Still, the guidelines do suggest that if someone who has Covid-19 has
been in a particular space within the last day, the area should be both
cleaned and disinfected.
“Disinfection is only recommended in indoor settings — schools and
homes — where there has been a suspected or confirmed case of Covid-19
within the last 24 hours,” Dr. Walensky said during the White House
briefing. “Also, in most cases, fogging, fumigation and wide-area or
electrostatic spraying is not recommended as a primary method of
disinfection and has several safety risks to consider.”
And the new cleaning guidelines do not apply to health care facilities,
which may require more intensive cleaning and disinfection.
Saskia Popescu, an infectious disease epidemiologist at George Mason
University, said that she was happy to see the new guidance, which
“reflects our evolving data on transmission throughout the pandemic.”
But she noted that it remained important to continue doing some regular
cleaning — and maintaining good hand-washing practices — to reduce the
risk of contracting not just the coronavirus but any other pathogens
that might be lingering on a particular surface.
Dr. Allen said that the school and business officials he has spoken
with this week expressed relief over the updated guidelines, which will
allow them to pull back on some of their intensive cleaning regimens.
“This frees up a lot of organizations to spend that money better,” he
said.
Schools, businesses and other institutions that want to keep people
safe should shift their attention from surfaces to air quality, he
said, and invest in improved ventilation and filtration.
“This should be the end of deep cleaning,” Dr.
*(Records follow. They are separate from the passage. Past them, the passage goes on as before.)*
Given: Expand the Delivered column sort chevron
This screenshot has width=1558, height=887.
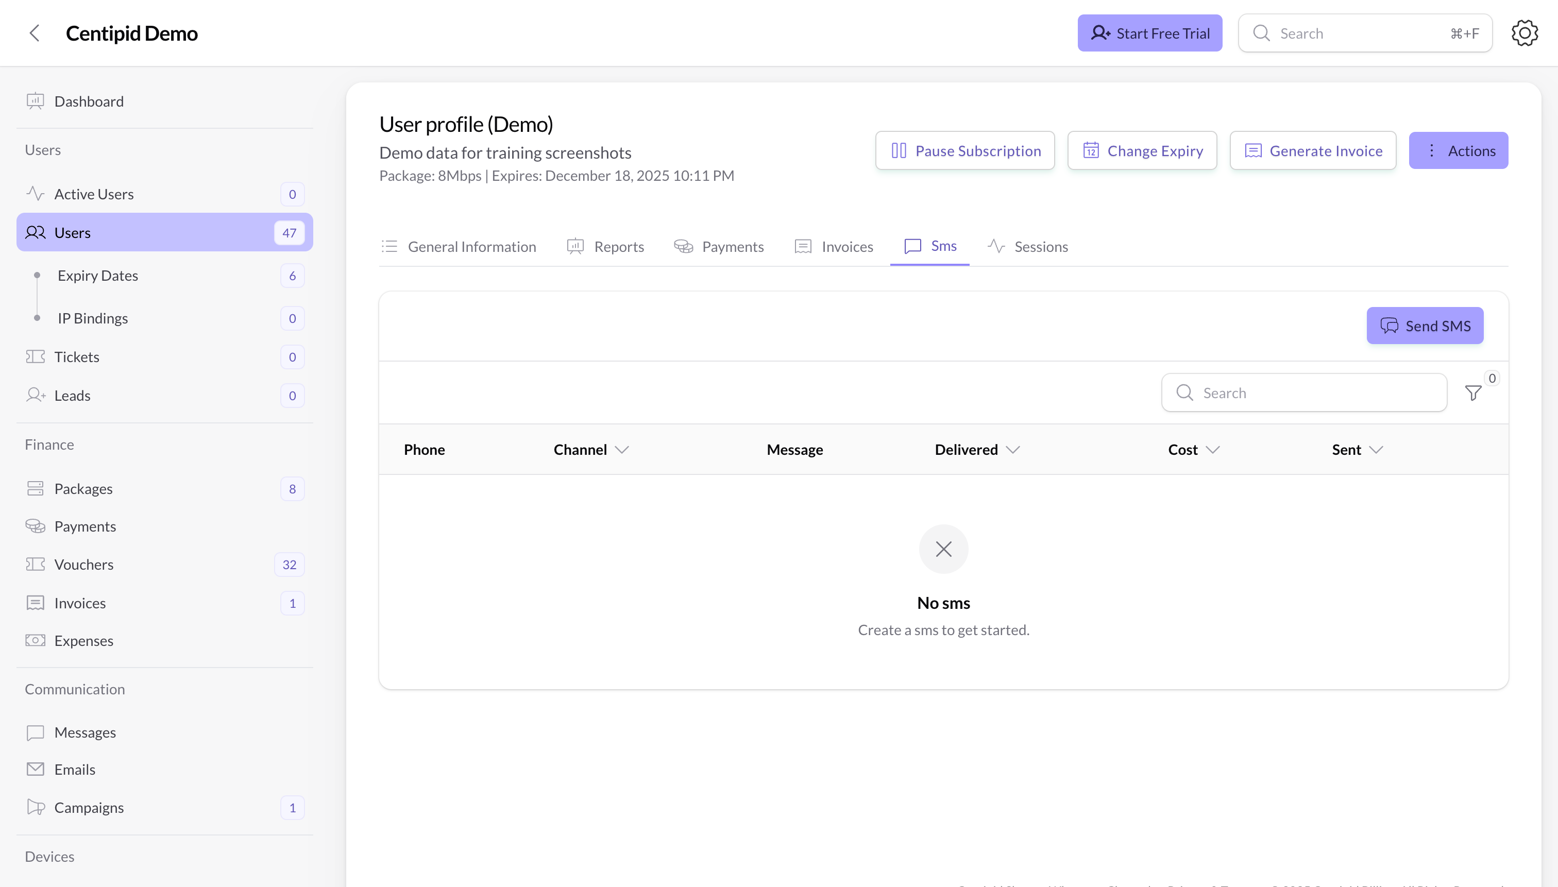Looking at the screenshot, I should click(x=1013, y=450).
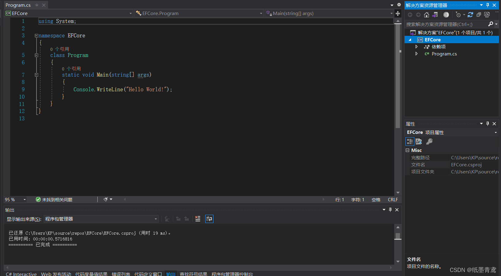Click the Collapse All icon in Solution Explorer
Screen dimensions: 501x276
[x=479, y=15]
Allen said, noting that
the misplaced focus on surfaces has had real costs. “It has led to
closed playgrounds, it has led to taking nets off basketball courts, it
has led to quarantining books in the library. It has led to entire
missed school days for deep cleaning. It has led to not being able to
share a pencil. So that’s all that hygiene theater, and it’s a direct
result of not properly classifying surface transmission as low risk.”